Extrait:
****************************************

Mes tombeaux 30


Les Allobroges

7ème année, n° 1303,

mercredi 3 mars 1948, p. 2.

Mes tombeaux

souvenirs du bagne

par Paul Roussenq, L’Inco d’Albert Londres

XXIX

Aujourd’hui… l’archaïque réglementation des prisons demeure ce qu’elle était au siècle dernier

La loi de 1854, qui a décrété la transportation hors du territoire métropolitain, était un progrès certain sur l’organisation des bagnes maritimes.

A leur tour, les décrets du 4 septembre 1891 constituaient un nouveau pas en avant, par l’adoucissement du régime imposé.

Enfin, les décrets de 1925, dont nous avons montré la haute portée humanitaire, venaient couronner cette succession de mesures d’adoucissement.

Et le Bagne ne faisait plus parler de lui; tels les peuples heureux.

****************************************

Poursuivez l'extrait sur le bagne à la suite de sa dernière phrase.

****************************************

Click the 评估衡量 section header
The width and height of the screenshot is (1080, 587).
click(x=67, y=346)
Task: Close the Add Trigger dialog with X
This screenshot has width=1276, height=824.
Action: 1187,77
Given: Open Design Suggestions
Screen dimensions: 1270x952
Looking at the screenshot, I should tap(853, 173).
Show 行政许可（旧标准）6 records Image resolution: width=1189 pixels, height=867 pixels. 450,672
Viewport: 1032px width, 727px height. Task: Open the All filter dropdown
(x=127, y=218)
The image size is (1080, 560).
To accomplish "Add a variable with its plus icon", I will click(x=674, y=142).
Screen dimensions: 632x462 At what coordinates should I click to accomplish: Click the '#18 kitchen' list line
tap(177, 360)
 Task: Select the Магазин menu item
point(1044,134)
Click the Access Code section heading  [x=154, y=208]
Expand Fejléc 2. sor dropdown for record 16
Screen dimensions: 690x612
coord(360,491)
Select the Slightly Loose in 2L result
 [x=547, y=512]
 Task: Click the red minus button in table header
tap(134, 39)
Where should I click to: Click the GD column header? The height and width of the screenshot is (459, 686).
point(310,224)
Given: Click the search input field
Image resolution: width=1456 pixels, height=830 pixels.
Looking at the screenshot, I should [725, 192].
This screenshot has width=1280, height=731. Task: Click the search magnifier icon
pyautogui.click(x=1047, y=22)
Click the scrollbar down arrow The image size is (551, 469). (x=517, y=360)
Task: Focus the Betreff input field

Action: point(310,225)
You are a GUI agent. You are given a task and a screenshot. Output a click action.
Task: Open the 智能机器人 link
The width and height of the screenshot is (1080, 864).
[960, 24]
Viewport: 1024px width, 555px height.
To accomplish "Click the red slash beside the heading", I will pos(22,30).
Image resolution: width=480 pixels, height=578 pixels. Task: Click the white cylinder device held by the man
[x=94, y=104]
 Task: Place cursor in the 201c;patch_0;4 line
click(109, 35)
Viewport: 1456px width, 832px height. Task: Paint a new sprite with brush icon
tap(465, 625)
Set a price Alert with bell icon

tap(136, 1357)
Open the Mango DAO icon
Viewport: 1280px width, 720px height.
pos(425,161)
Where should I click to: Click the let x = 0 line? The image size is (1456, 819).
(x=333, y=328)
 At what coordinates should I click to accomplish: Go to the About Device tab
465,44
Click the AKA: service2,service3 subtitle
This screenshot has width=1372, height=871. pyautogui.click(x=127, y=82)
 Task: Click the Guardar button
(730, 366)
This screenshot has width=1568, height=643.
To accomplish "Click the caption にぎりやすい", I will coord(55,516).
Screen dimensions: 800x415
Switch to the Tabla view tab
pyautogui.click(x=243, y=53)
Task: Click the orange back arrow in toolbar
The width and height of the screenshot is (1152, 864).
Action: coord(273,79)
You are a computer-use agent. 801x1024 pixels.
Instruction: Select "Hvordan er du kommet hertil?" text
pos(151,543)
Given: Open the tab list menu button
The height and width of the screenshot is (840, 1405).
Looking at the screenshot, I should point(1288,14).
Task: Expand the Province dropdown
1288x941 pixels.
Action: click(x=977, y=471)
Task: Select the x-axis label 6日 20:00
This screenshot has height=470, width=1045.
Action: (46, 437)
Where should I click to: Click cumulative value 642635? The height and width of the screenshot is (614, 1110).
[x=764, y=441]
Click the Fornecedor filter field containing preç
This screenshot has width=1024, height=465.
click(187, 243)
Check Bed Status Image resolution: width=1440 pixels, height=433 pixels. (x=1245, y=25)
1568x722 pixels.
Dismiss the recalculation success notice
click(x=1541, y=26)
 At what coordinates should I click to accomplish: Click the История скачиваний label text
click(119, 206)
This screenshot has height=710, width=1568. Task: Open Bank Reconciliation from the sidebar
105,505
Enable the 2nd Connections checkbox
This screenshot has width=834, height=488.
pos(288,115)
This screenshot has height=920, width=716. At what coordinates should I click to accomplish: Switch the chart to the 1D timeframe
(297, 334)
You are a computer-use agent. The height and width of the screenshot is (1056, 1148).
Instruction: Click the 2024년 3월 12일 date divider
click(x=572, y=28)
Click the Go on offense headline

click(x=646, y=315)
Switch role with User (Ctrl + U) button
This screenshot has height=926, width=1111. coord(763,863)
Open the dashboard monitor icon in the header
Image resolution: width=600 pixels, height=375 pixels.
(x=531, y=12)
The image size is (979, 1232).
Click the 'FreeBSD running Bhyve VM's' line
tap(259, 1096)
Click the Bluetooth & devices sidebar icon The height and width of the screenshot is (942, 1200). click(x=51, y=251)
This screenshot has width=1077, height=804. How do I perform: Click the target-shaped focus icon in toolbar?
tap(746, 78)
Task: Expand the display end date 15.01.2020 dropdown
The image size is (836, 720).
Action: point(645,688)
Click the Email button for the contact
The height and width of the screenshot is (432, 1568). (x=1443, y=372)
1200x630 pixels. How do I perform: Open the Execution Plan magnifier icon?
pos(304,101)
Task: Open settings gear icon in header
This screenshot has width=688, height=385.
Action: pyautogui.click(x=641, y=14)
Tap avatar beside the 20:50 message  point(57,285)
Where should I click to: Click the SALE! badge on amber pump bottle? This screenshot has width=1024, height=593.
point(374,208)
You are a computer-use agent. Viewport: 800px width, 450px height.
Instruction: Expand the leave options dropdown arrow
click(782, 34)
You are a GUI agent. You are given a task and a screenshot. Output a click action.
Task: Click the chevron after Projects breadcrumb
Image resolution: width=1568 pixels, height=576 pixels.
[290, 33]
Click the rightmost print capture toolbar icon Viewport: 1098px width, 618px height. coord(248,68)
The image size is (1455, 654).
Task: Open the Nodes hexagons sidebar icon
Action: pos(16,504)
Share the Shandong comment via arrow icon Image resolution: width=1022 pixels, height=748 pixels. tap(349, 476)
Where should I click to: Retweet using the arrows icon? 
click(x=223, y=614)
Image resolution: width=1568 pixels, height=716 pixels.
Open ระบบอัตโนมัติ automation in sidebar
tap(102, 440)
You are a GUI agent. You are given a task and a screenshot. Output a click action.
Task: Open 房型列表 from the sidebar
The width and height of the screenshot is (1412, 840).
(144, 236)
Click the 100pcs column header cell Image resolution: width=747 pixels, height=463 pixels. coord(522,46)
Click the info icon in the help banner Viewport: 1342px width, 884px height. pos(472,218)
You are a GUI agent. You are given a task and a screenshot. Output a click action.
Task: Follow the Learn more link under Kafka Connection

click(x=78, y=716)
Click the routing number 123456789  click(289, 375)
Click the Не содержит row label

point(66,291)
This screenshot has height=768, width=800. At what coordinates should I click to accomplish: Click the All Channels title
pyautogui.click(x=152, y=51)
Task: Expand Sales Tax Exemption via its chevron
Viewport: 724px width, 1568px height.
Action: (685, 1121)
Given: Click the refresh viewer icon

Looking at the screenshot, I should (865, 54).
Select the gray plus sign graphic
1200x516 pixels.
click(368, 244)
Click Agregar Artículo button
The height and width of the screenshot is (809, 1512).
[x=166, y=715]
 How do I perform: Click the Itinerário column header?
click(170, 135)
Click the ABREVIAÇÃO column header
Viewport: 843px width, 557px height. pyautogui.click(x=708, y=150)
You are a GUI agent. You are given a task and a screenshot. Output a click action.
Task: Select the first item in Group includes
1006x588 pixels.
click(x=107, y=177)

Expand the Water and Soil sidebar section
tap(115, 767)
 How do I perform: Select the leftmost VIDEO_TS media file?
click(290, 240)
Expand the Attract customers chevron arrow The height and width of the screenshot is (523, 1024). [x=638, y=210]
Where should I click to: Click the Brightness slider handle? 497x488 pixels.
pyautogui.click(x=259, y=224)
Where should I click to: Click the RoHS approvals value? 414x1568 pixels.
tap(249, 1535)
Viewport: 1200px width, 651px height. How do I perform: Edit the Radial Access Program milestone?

****************************************

Réponse:
La mariée était trop belle. Il fallait saboter le nouvel état de choses. Et c’est ce qu’on a fait.

Avant que de supprimer le Bagne, il fallait d’abord créer autre chose pour le remplacer. Et ce faisant, on devait s’attacher à ne pas porter atteinte aux mesures d’adoucissement survenues. On devait ne pas oublier qu’en matière de répression, il était contre-indiqué de commettre des innovations rétrogrades. Autant en emporte le vent !

Il n’y avait rien pour remplacer le Bagne supprimé, mais on a séquestré les condamnés au Bagne et les relégués, dans les prisons, dans les maisons centrales, un peu partout. Alors qu’à la Guyane ils seraient au grand air, ils sont entre quatre murs ; alors qu’ils y auraient toute latitude de causer et de fumer, ils restent soumis à la règle du silence et le tabac leur est interdit.

Et tant d’autres choses dont ils sont lésés, et cette promiscuité écœurante dans des prisons surpeuplées, souvent infestées de vermine…

C’est pour cela, pour en arriver là que vous avez supprimé le Bagne, vous les responsables et les anonymes ! Sachez que vous n’avez pas le droit de faire subir un régime aussi révoltant à des condamnés, dont la plupart sont voués à la mort dans vos ignobles casemates.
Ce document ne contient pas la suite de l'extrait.